I’m asking for tips to change the narrative around maternity leave being viewed by some as a ‘holiday’

I spent my first ML playing with my baby, walking, watching netflix, visiting friends, going to baby groups and having coffees and going out to lunch. It was absolutely a holiday from work, it was great!

Scarlettpixie · 13/05/2021 13:19

I considered my maternity year a year off. It was fab and I am grateful for it. Of course I was looking after baby and doing stuff around the house but it isn’t like being at work and trying to do all that around your job is it? I loved my maternity leave. I can understand why colleagues might be jealous (in a nice way),

Scarlettpixie · 13/05/2021 13:21

Oh and as DS didn’t sleep through the night until he was 2 (and even then not always) I can tell you it was a lot easier when I was on maternity leave!

Ussernayme · 13/05/2021 13:22

I’m asking for tips to change the narrative around maternity leave being viewed by some as a ‘holiday’

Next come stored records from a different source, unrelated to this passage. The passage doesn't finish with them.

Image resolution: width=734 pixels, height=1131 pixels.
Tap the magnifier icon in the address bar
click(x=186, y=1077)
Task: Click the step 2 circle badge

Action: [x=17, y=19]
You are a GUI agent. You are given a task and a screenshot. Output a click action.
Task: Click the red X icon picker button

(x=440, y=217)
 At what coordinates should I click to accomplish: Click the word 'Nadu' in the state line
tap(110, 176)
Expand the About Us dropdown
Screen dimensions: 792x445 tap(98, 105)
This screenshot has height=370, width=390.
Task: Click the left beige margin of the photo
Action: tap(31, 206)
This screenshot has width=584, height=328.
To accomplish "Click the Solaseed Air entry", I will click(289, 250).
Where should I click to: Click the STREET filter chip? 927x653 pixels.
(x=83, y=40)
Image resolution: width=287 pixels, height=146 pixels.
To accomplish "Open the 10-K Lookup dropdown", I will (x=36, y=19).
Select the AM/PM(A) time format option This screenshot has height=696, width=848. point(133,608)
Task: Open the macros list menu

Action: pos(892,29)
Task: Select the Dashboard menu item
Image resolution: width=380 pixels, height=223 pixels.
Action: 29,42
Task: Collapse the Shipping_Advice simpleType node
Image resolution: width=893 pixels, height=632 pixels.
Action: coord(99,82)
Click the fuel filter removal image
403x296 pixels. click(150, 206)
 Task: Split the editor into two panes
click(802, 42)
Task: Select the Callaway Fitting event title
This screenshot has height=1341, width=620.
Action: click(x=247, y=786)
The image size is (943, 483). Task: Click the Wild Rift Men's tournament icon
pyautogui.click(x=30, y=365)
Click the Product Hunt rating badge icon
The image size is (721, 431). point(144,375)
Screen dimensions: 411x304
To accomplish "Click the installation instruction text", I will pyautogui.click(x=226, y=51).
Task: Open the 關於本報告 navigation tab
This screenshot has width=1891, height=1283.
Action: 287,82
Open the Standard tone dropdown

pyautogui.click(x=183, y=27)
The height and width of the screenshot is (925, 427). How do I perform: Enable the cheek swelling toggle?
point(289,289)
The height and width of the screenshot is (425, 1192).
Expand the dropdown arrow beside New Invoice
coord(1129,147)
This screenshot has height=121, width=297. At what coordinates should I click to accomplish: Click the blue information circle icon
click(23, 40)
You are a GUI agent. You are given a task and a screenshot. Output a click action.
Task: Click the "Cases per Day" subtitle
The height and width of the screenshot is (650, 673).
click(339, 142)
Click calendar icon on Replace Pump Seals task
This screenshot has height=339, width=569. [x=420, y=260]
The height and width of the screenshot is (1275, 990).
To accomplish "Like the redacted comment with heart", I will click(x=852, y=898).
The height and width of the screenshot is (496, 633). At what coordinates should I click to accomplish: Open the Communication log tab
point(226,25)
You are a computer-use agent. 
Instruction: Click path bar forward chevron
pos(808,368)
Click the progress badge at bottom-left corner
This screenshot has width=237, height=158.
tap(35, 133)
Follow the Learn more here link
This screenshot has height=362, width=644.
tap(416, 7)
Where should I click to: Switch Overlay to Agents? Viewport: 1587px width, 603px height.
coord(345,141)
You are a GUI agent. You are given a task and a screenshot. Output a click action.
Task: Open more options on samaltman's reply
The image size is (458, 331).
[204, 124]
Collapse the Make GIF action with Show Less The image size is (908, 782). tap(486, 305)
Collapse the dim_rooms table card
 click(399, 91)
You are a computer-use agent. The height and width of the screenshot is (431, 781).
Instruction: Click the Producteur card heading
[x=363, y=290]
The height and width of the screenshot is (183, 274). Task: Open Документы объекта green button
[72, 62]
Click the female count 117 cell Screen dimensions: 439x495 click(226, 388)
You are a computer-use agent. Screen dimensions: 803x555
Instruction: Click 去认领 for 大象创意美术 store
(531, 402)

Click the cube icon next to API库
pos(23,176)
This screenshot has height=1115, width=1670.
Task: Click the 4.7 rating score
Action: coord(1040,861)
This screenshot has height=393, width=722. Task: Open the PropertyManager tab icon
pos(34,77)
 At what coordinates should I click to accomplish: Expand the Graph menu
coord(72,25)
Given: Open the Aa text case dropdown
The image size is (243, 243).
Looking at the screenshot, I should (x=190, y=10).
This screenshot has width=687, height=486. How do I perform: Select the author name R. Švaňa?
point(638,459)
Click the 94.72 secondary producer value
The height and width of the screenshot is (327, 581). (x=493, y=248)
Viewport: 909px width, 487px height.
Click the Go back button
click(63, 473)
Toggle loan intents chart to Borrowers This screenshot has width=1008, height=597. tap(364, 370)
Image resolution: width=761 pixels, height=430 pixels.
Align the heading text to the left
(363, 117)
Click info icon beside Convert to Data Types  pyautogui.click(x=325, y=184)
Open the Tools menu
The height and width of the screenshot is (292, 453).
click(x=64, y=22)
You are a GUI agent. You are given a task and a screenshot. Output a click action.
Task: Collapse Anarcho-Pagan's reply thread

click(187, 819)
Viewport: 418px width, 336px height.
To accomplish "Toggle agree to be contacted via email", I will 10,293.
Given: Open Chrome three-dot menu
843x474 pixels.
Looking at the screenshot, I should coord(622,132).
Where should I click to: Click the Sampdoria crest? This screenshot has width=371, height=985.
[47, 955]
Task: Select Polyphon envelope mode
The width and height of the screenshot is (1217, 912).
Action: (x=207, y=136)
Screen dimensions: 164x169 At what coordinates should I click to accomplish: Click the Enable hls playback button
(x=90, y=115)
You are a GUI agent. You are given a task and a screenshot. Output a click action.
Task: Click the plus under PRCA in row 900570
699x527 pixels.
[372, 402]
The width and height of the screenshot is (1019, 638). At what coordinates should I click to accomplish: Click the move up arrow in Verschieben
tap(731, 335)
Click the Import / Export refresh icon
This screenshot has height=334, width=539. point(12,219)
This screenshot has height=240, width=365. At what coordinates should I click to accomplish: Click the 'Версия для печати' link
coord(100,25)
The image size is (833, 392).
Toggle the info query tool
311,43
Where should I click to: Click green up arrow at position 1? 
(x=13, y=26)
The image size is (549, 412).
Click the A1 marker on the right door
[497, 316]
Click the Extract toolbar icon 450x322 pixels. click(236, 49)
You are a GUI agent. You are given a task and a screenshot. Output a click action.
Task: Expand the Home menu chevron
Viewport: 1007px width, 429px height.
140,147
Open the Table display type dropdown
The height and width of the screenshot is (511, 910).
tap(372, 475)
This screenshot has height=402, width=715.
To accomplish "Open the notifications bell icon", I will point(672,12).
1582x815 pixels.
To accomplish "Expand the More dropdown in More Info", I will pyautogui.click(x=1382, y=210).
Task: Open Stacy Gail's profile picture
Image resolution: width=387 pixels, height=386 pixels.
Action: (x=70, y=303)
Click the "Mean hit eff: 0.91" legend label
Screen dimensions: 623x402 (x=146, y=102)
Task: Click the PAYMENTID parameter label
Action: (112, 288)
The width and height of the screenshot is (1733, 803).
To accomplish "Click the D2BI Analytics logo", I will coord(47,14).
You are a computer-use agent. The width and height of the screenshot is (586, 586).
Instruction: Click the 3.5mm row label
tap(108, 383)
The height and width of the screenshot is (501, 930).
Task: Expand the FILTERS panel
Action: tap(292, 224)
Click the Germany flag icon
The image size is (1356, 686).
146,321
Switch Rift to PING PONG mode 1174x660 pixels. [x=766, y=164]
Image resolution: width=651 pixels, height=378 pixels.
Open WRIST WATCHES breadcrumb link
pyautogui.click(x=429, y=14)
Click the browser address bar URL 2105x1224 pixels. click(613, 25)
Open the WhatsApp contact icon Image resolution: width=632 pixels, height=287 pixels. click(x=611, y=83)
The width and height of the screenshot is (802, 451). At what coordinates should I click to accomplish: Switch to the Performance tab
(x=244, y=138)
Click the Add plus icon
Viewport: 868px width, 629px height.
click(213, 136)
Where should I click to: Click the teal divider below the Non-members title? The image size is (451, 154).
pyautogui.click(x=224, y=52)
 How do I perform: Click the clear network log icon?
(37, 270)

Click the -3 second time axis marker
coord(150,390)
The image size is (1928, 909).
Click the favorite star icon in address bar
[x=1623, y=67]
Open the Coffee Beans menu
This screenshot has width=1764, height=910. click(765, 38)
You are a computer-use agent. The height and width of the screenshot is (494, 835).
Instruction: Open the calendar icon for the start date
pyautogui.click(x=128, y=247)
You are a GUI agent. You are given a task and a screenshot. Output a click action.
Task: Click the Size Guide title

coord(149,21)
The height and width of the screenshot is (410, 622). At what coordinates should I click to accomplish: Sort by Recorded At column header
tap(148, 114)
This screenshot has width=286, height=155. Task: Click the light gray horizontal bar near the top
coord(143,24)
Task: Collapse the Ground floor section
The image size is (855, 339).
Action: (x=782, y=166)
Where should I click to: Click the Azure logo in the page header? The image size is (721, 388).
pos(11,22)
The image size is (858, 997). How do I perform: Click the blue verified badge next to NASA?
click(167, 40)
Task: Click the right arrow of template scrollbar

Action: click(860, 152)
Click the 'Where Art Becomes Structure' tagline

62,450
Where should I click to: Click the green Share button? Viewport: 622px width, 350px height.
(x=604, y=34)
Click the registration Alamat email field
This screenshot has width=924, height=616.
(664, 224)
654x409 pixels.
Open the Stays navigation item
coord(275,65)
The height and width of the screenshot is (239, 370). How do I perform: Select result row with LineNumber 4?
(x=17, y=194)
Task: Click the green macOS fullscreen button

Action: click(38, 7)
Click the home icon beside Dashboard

I spent my first ML playing with my baby, walking, watching netflix, visiting friends, going to baby groups and having coffees and going out to lunch. It was absolutely a holiday from work, it was great!

That's great for you, really! In which case trying to help others to understand how hard and traumatic can be doesn't matter does it. You can just be happy knowing you enjoyed it. Many women who really struggled, had PND, had terrible birth injuries would rather it isn't just assumed that the whole thing is a jolly fucking Netflix holiday.